Tied data (data points tied with the hypothesized value under the null
hypothesis) or tied ranks (for the signed rank test
or for the rank sum test) bring more issues.  We deal with these using the
methods of \citet{thompson-geyer}.

Now our model has data in two parts: the observable part $x$ and the
unobservable part $y$ (also called missing data, latent variables,
random effects, or hidden layer).  So we write the critical function
of our randomized test $\psi(x, y, \alpha, \theta)$.  Then
\begin{equation} \label{eq:average-critical-function}
   \phi(x, \alpha, \theta) = E_\theta\{ \psi(x, Y, \alpha, \theta) \}
\end{equation}
is the critical function for the test based on the observed data $x$.

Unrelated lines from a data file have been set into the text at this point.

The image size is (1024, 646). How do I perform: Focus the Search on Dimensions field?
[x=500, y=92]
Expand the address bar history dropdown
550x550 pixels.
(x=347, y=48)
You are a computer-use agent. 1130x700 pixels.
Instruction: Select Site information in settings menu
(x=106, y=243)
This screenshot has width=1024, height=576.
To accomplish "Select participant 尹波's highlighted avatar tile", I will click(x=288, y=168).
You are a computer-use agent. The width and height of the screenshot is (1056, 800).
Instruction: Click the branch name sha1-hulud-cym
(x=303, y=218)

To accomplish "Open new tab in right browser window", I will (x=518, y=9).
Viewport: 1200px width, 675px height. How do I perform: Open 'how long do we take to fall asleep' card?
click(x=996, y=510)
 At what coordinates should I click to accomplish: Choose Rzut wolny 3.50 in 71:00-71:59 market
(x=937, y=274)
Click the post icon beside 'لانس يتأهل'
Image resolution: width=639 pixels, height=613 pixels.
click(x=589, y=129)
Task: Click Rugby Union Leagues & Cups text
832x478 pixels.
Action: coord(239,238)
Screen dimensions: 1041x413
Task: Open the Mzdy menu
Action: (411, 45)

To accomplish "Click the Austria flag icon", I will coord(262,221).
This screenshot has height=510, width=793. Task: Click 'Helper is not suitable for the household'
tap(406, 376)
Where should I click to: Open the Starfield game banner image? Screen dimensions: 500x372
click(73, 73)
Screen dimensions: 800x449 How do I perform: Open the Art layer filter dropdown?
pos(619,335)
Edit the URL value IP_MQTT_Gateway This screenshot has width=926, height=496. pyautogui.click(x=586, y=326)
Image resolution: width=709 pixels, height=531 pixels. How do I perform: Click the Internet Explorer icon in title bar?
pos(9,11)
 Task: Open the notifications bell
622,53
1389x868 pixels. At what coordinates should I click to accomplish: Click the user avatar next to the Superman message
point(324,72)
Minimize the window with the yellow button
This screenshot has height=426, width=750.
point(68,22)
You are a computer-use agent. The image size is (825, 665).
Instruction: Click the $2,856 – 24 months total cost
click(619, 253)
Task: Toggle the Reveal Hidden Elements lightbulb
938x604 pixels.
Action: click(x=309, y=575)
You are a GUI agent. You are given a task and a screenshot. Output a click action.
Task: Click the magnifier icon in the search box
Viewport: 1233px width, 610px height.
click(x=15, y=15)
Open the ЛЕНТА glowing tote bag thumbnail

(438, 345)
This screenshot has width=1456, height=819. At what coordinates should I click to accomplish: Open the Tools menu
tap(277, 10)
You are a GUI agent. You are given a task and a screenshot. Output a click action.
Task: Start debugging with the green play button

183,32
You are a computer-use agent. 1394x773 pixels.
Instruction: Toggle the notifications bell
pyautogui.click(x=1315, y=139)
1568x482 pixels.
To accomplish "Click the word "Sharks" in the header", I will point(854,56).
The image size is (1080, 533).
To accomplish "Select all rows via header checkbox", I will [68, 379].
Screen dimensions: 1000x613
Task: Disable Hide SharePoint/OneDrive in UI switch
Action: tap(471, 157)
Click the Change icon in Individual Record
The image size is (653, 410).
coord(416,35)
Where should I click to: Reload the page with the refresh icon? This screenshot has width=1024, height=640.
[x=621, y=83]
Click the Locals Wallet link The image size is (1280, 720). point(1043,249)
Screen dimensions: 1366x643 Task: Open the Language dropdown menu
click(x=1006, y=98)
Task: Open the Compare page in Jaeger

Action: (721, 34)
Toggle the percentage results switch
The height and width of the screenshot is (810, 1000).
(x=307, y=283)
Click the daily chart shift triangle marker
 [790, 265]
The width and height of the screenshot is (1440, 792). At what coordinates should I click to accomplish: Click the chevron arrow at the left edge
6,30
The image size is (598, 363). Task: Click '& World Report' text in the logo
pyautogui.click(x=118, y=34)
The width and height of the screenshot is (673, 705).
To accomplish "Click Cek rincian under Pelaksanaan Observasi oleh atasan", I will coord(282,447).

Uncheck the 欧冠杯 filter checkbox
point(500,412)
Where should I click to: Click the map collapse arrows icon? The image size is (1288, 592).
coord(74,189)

\subsection{What this Package Does}
\label{sec:what-we-do}

For all three hypothesis tests this package does, the null distribution of
the test statistic is discrete and symmetric.  Let $T$ be the test statistic
for an upper tailed test and $\tau$ be the center of symmetry of its null
distribution.  Then $- T$ is the test statistic for the lower tailed test,
and $\abs{T - \tau}$ is the test statistic for the two-tailed test.

In all three cases, the fuzzy $P$-value is uniformly distributed on the
interval with endpoints $\pr_\theta(W > w)$ and $\pr_\theta(W \ge w)$,
where $W$ is the test statistic considered as a random variable and $w$
is its observed value.

Hence the critical function of the test is
$$
   \phi(w, \alpha, \theta)
   =
   \begin{cases}
       0, & \alpha \le \pr_\theta(W > w) \\
       \frac{\alpha - \pr_\theta(W > w)}{\pr_\theta(W = w)}, &
           \pr_\theta(W > w) < \alpha < \pr_\theta(W \ge w) \\
       1, & \pr_\theta(W \ge w) \le \alpha
   \end{cases}
$$
when there are no ties in the data or the ranks.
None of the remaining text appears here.